-
Notifications
You must be signed in to change notification settings - Fork 165
Description
Describe the bug
There is an issue where total_train_steps was not calculated or passed in correctly.
My run script is as follows:
#!/bin/bash
UniMol Fine-tuning script (updated for torchrun)
===== 配置参数 =====
data_path="/root/PythonProject/Uni-Mol-main/Uni-Mol-main0/unimol/example_data"
save_dir="./save_demo"
MASTER_PORT=10086
n_gpu=1
dict_name="dict.txt"
weight_path='/root/PythonProject/Uni-Mol-main/Uni-Mol-main0/unimol/notebooks/mol_pre_no_h_220816.pt'
task_name="bace"
task_num=2
loss_func="finetune_cross_entropy"
lr=1e-4
batch_size=32
epoch=5
dropout=0.1
warmup=0.06
local_batch_size=32
only_polar=0
conf_size=11
seed=0
metric="valid_agg_auc"
#update_freq=$((batch_size / local_batch_size))
update_freq=1
===== 复制字典文件 =====
cp ../example_data/molecule/$dict_name $data_path
===== 环境变量设置 =====
export NCCL_ASYNC_ERROR_HANDLING=1
export OMP_NUM_THREADS=1
===== 启动训练 =====
torchrun
--nproc_per_node=$n_gpu
--master_port=$MASTER_PORT
$(which unicore-train) $data_path
--task-name $task_name
--user-dir ../unimol
--train-subset train
--valid-subset valid
--conf-size $conf_size
--num-workers 8
--ddp-backend=c10d
--dict-name $dict_name
--task mol_finetune
--loss $loss_func
--arch unimol_base
--classification-head-name $task_name
--num-classes $task_num
--optimizer adam
--adam-betas '(0.9, 0.99)'
--adam-eps 1e-6
--clip-norm 1.0
--lr-scheduler polynomial_decay
--lr $lr
--warmup-ratio $warmup
--max-epoch $epoch
--batch-size $local_batch_size
--pooler-dropout $dropout
--update-freq $update_freq
--seed $seed
--fp16
--fp16-init-scale 4
--fp16-scale-window 256
--log-interval 100
--log-format simple
--validate-interval 1
--keep-last-epochs 10
--finetune-from-model $weight_path
--best-checkpoint-metric $metric
--patience 20
--save-dir $save_dir
--only-polar $only_polar
--maximize-best-checkpoint-metric
The error is as follows:
[rank0]: return build_lr_scheduler_(args, optimizer, total_train_steps)

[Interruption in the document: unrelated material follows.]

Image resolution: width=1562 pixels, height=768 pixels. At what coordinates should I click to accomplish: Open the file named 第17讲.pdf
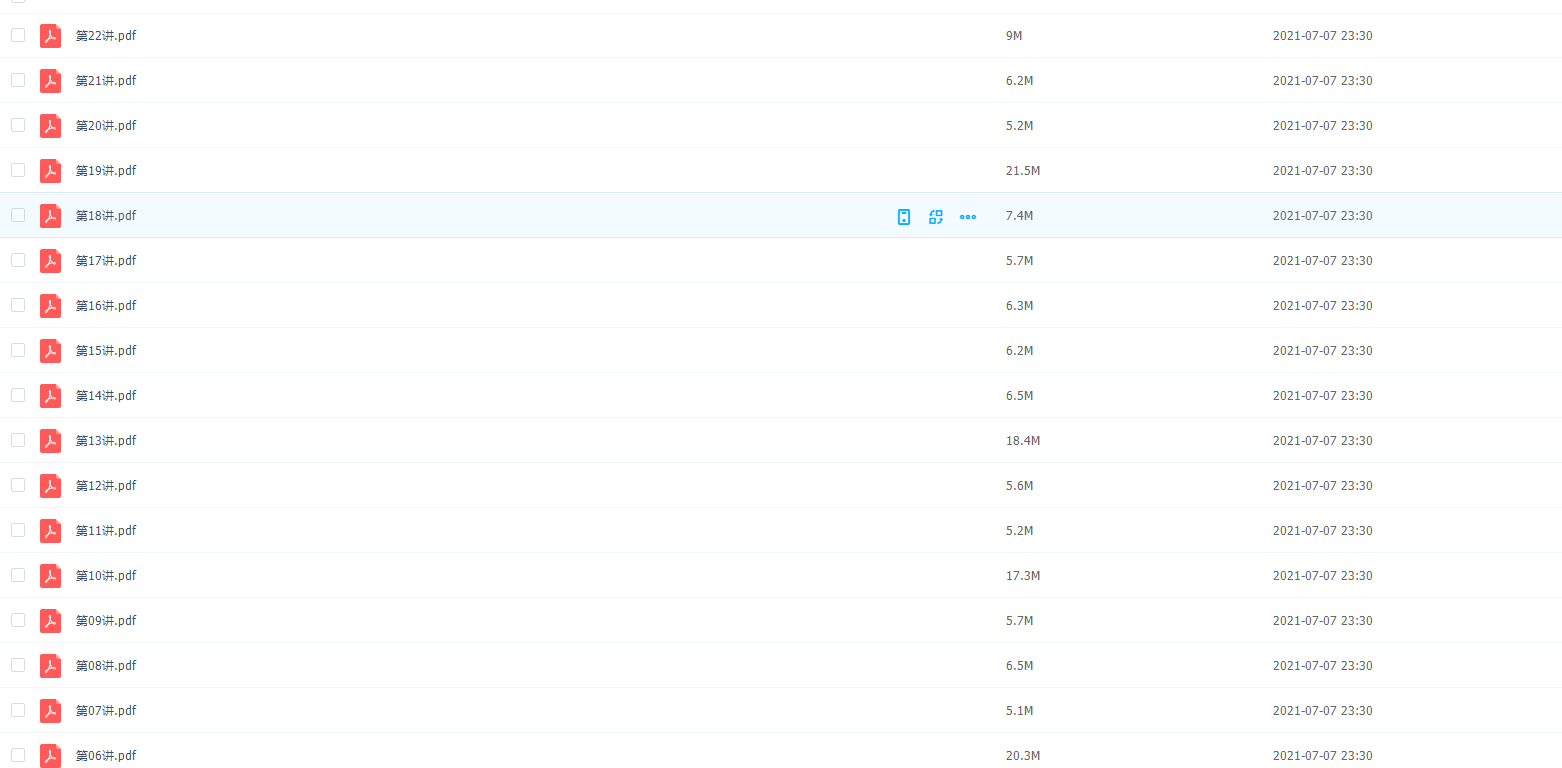tap(106, 261)
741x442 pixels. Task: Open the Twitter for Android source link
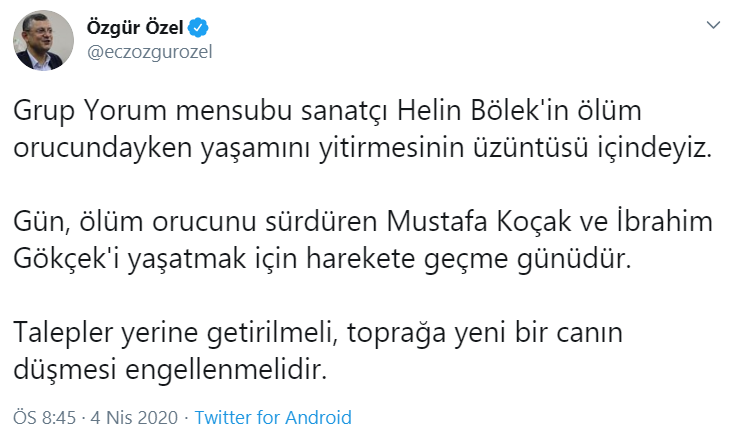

[rank0]: File "/root/miniconda3/envs/py38-unimol/lib/python3.8/site-packages/unicore/registry.py", line 42, in build_x
[rank0]: return builder(args, *extra_args, **extra_kwargs)
[rank0]: File "/root/miniconda3/envs/py38-unimol/lib/python3.8/site-packages/unicore/optim/lr_scheduler/polynomial_decay_schedule.py", line 19, in init
[rank0]: assert total_train_steps is not None
[rank0]: AssertionError
Uni-Mol Version
Uni-Mol
Expected behavior
There is an issue where total_train_steps was not calculated or passed in correctly.
To Reproduce
No response
Environment
No response
Additional Context
No response